◆ Work instructions ◆
Reproduce the data verbatim, starting at the line that contains "Task: Toggle Perspective view mode" and continuing through the end of the data, with that first line included. Omit the pictures from your reply.

◆ Material provided ◆
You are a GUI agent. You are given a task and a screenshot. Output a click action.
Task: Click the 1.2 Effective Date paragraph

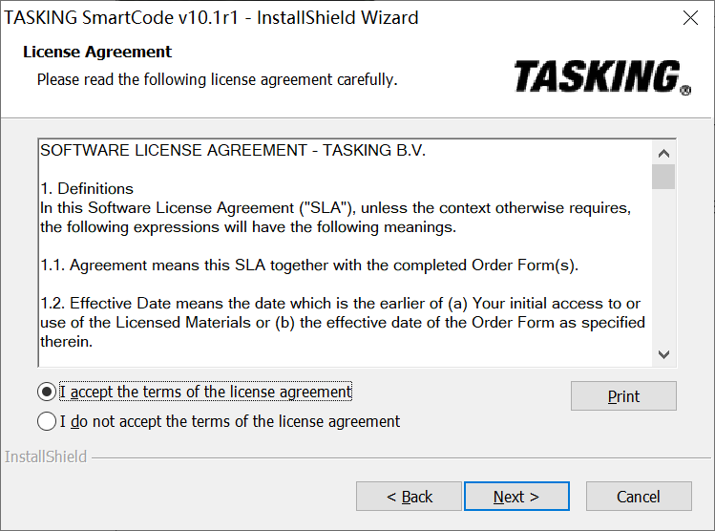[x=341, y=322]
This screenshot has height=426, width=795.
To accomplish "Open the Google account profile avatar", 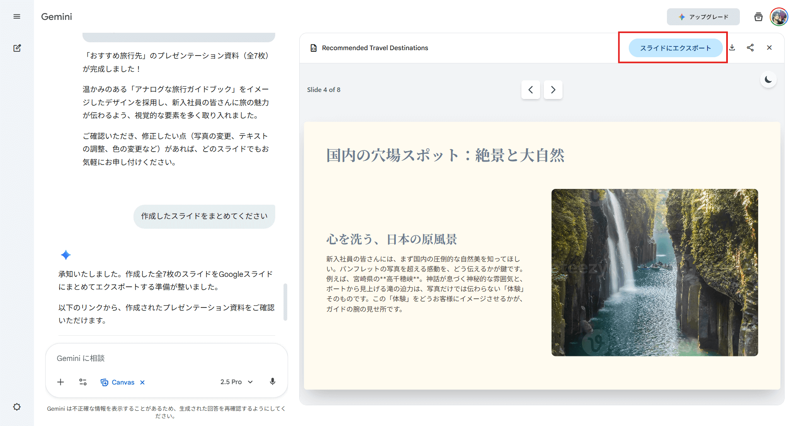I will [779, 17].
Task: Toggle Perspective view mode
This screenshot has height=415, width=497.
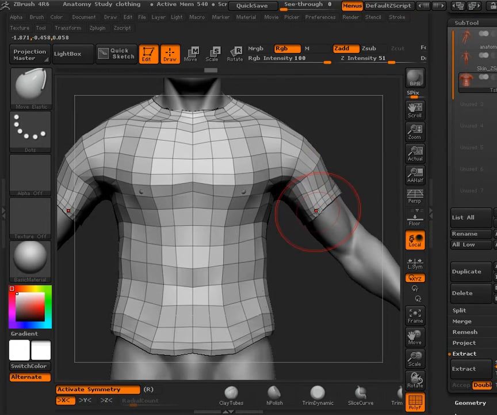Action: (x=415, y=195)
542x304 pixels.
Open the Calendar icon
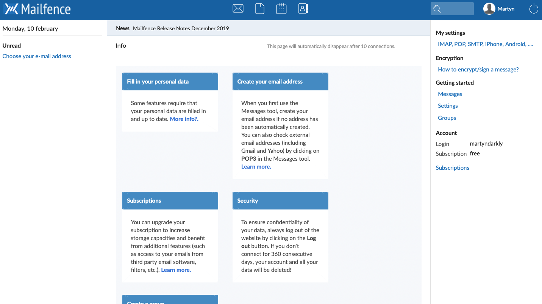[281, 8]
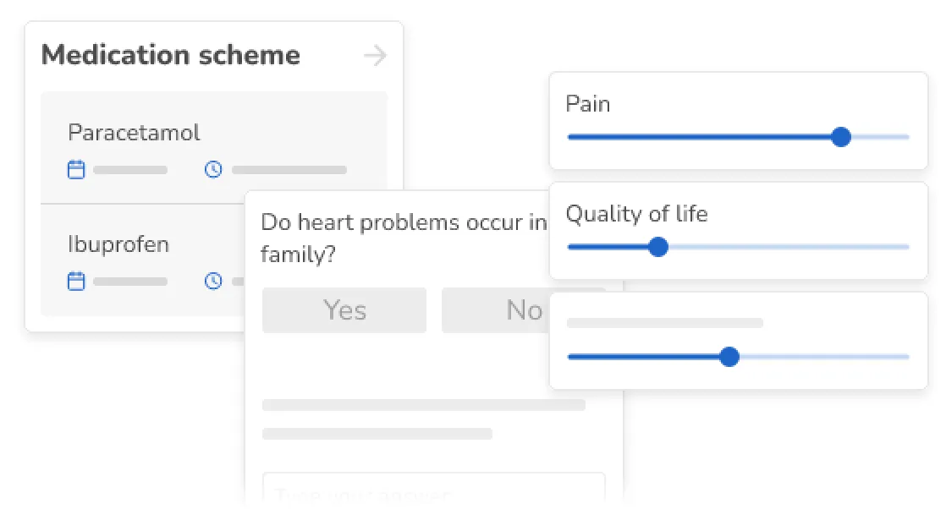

◆ Result for this exercise ◆
Task: Toggle Perspective view mode
This screenshot has height=415, width=497.
Action: (x=415, y=195)
542x304 pixels.
Open the Calendar icon
[281, 8]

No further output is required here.